- Goal -
Return each line of the records below that contains the string "DCAD".

* * *

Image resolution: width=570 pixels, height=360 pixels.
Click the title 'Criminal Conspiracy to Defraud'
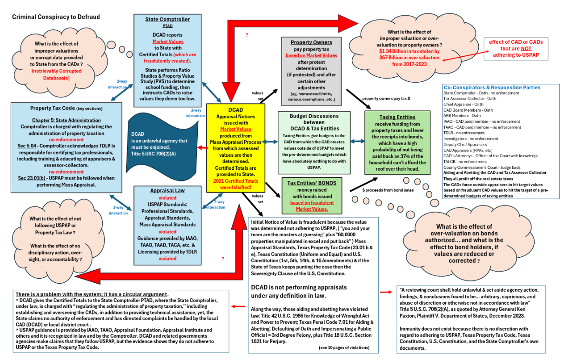point(56,17)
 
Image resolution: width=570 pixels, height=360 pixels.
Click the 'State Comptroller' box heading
point(168,20)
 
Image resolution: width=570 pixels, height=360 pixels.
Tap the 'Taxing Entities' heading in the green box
point(397,117)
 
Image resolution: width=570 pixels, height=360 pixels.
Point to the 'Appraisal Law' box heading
point(167,191)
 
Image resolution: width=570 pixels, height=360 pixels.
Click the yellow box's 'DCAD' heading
point(236,110)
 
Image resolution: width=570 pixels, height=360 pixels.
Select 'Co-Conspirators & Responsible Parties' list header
point(492,87)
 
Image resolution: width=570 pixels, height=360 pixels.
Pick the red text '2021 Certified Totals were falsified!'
point(236,184)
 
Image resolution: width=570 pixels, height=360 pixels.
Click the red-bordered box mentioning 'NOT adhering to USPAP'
point(516,48)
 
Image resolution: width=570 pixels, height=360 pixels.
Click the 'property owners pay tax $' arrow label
point(386,99)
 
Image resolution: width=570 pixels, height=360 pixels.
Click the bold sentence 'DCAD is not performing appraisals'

* * *

- Task solution -
Click the yellow box's 'DCAD' heading
Click the bold sentence 'DCAD is not performing appraisals'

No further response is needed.